Transcribe the listing below verbatim, starting at its first line and ending with the line that contains "click(92, 193)", both ends included.

- [SUPPLIED ENTRIES]:
- - - - - - -
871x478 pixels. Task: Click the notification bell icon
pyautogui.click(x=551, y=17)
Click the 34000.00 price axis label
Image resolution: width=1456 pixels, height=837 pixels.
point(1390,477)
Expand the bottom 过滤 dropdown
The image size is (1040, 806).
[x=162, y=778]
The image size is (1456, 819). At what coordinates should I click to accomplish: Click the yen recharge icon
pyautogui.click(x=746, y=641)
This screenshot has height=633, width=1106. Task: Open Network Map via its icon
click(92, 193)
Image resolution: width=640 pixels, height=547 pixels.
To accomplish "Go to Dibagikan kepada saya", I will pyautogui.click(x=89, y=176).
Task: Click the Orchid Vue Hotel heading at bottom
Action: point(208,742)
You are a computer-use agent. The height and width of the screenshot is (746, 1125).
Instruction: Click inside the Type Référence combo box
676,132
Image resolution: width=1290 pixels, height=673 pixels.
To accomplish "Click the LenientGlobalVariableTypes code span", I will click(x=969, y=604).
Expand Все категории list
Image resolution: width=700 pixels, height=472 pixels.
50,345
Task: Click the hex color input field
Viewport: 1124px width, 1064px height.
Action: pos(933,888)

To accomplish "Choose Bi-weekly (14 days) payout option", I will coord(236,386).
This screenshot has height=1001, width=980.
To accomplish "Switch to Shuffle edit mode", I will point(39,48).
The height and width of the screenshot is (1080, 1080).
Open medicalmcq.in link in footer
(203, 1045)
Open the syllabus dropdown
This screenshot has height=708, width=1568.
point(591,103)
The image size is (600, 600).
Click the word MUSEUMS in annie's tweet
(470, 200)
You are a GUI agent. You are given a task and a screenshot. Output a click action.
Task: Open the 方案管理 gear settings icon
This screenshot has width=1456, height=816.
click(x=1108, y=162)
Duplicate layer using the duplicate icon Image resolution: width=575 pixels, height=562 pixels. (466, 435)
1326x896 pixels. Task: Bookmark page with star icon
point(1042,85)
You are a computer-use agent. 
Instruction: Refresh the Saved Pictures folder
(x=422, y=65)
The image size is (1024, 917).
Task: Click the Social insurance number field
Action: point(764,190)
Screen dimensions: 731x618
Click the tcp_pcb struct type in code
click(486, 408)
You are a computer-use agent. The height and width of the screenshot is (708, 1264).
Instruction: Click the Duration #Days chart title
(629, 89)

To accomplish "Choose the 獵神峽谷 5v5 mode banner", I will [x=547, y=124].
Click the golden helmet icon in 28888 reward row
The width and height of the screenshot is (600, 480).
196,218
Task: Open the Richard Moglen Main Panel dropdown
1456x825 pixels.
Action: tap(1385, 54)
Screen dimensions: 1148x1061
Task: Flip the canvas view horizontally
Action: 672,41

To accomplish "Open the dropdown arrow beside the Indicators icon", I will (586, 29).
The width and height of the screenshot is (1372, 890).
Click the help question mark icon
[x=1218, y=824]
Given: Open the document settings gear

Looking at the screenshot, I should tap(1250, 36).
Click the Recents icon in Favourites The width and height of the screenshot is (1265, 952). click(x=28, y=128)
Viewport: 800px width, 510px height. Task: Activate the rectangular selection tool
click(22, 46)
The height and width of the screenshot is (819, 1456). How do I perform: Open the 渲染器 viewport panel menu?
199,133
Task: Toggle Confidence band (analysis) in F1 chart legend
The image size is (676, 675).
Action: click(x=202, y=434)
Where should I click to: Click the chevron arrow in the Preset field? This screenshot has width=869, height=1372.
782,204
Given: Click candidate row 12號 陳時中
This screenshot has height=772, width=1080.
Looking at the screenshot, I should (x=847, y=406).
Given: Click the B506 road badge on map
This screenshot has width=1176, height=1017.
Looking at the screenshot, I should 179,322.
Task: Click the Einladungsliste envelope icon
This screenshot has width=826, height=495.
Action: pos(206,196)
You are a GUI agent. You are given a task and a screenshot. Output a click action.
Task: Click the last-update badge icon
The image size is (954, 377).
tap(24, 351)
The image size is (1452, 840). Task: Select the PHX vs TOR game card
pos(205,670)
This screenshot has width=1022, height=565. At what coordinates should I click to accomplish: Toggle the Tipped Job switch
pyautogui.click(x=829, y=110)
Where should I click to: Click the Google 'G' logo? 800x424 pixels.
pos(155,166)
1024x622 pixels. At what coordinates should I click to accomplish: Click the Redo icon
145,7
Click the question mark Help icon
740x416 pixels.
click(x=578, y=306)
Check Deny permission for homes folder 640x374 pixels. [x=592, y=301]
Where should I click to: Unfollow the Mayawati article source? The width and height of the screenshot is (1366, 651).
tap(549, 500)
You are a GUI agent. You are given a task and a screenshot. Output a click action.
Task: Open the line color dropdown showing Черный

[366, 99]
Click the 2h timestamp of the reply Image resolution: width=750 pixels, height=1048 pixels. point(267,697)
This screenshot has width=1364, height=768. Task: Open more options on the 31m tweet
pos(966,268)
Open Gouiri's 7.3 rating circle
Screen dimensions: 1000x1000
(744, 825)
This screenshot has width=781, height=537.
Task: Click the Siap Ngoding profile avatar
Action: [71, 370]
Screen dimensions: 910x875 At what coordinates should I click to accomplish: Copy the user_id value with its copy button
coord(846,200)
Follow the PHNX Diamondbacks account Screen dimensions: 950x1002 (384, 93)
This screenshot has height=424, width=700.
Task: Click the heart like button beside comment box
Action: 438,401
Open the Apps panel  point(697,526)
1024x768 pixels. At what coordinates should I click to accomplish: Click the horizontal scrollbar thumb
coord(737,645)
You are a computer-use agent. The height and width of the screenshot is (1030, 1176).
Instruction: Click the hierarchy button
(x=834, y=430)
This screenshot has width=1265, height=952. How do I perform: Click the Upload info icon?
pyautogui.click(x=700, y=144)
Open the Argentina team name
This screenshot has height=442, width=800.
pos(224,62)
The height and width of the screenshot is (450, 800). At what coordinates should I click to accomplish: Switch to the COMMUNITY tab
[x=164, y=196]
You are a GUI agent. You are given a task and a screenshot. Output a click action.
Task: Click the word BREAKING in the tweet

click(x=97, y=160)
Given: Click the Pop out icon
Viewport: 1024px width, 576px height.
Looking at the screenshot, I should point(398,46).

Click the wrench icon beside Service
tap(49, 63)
- - - - - - -
- [EXERCISE RESPONSE]:
871x478 pixels. Task: Click the notification bell icon
pyautogui.click(x=551, y=17)
Click the 34000.00 price axis label
Image resolution: width=1456 pixels, height=837 pixels.
point(1390,477)
Expand the bottom 过滤 dropdown
The image size is (1040, 806).
[x=162, y=778]
The image size is (1456, 819). At what coordinates should I click to accomplish: Click the yen recharge icon
pyautogui.click(x=746, y=641)
This screenshot has height=633, width=1106. Task: Open Network Map via its icon
click(92, 193)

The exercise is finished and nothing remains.